## About this exercise:
Check each line of the entries below for the word "toolbar", and copy out the ones that have it.

● ● ● ●

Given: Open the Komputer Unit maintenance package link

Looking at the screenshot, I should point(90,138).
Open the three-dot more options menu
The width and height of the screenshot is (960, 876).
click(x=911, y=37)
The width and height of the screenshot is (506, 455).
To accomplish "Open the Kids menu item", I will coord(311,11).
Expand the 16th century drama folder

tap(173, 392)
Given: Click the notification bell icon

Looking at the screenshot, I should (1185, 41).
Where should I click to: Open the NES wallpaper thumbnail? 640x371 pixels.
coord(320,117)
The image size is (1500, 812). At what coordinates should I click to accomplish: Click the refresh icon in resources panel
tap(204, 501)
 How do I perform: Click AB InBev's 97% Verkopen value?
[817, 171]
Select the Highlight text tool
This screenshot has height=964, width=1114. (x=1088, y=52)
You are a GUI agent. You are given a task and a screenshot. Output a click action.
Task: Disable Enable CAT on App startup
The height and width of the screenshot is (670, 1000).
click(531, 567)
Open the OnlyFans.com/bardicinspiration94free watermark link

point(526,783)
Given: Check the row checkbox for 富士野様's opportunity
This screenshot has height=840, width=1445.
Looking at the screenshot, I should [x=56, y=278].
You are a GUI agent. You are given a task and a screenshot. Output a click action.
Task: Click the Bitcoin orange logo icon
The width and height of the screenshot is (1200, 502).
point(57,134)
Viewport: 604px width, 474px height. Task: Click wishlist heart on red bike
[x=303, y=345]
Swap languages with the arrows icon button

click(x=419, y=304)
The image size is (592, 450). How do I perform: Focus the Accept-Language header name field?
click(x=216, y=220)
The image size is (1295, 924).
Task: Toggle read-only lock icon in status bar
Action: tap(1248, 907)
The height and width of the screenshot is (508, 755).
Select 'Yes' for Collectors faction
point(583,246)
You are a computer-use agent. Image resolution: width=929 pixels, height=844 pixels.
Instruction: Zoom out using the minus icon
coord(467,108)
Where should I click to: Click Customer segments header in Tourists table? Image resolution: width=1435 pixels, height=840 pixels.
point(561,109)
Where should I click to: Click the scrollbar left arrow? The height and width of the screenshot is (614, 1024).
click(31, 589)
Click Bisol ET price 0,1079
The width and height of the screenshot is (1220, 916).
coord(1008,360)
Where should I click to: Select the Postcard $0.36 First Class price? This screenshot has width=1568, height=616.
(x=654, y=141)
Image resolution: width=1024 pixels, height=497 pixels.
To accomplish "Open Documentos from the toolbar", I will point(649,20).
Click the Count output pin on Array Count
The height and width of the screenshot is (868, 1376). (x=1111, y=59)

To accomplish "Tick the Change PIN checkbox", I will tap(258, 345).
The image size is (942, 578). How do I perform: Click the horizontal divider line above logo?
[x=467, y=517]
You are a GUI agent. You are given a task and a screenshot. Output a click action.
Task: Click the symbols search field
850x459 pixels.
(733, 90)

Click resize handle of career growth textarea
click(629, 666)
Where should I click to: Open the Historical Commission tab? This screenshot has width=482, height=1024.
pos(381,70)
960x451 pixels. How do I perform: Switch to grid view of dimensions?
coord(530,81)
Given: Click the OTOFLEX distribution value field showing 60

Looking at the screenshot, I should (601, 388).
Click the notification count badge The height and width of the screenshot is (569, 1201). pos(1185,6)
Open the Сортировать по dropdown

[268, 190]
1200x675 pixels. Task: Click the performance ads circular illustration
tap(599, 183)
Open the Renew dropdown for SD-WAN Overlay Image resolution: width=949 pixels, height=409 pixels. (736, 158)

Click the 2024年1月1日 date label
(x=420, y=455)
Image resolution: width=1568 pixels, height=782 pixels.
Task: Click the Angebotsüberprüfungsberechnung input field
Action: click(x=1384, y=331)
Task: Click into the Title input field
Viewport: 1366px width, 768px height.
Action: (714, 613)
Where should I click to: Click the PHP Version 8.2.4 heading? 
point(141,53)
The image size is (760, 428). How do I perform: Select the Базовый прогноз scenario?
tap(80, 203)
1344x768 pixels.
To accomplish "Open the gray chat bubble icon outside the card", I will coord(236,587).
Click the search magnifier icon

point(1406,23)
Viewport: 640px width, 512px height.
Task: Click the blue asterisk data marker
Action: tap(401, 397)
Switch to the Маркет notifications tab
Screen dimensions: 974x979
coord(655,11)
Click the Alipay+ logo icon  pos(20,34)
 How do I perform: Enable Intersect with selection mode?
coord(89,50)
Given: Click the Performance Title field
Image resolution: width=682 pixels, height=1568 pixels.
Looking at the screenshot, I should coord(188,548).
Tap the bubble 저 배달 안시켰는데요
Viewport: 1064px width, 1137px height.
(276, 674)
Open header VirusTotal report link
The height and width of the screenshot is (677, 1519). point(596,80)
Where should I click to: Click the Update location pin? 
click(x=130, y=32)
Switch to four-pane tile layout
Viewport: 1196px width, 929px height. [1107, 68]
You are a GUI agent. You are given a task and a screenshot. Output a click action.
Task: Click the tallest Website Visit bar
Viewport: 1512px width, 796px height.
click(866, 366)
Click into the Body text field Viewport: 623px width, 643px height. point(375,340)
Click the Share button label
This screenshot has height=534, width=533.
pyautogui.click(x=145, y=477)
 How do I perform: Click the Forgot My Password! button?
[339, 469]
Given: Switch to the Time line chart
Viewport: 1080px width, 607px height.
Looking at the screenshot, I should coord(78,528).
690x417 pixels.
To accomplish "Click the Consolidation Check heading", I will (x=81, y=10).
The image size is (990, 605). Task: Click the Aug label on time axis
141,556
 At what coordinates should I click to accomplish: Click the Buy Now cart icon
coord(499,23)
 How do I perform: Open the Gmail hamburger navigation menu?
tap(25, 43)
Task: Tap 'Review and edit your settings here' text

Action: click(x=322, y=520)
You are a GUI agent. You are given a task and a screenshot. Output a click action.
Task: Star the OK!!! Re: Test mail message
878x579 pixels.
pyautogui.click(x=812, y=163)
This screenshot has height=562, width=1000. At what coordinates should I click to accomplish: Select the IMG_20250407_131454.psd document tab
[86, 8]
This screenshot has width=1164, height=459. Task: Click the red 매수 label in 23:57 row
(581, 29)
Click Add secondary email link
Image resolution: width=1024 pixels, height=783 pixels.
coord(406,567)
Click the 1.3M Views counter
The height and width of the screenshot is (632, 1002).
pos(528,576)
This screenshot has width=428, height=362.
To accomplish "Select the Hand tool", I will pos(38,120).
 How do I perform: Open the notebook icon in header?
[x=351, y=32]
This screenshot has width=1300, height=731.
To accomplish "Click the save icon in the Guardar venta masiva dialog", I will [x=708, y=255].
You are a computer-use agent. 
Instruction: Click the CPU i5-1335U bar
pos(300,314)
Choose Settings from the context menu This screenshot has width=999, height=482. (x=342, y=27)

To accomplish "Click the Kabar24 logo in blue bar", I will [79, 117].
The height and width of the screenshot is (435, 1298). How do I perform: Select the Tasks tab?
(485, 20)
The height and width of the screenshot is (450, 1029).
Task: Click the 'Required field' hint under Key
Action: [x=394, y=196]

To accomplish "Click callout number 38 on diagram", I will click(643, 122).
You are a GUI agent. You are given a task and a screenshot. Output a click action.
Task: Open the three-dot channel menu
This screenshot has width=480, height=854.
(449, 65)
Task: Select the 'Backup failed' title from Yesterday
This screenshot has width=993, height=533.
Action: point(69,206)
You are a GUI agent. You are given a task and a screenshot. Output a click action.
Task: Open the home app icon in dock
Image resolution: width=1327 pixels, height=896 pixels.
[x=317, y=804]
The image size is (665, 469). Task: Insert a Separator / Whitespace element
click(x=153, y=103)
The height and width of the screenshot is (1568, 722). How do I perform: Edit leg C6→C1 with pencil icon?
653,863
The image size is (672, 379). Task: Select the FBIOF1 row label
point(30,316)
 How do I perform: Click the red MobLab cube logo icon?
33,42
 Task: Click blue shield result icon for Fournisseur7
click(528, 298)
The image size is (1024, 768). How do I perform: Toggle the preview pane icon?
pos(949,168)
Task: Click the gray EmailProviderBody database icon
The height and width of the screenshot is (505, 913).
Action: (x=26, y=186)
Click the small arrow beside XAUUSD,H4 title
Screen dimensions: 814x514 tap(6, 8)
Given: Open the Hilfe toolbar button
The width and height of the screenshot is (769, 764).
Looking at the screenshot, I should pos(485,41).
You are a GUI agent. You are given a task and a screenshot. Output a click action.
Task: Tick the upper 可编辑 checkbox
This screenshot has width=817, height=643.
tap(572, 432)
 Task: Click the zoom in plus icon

● ● ● ●

## Solution for this exercise:
To accomplish "Open Documentos from the toolbar", I will point(649,20).
Given: Open the Hilfe toolbar button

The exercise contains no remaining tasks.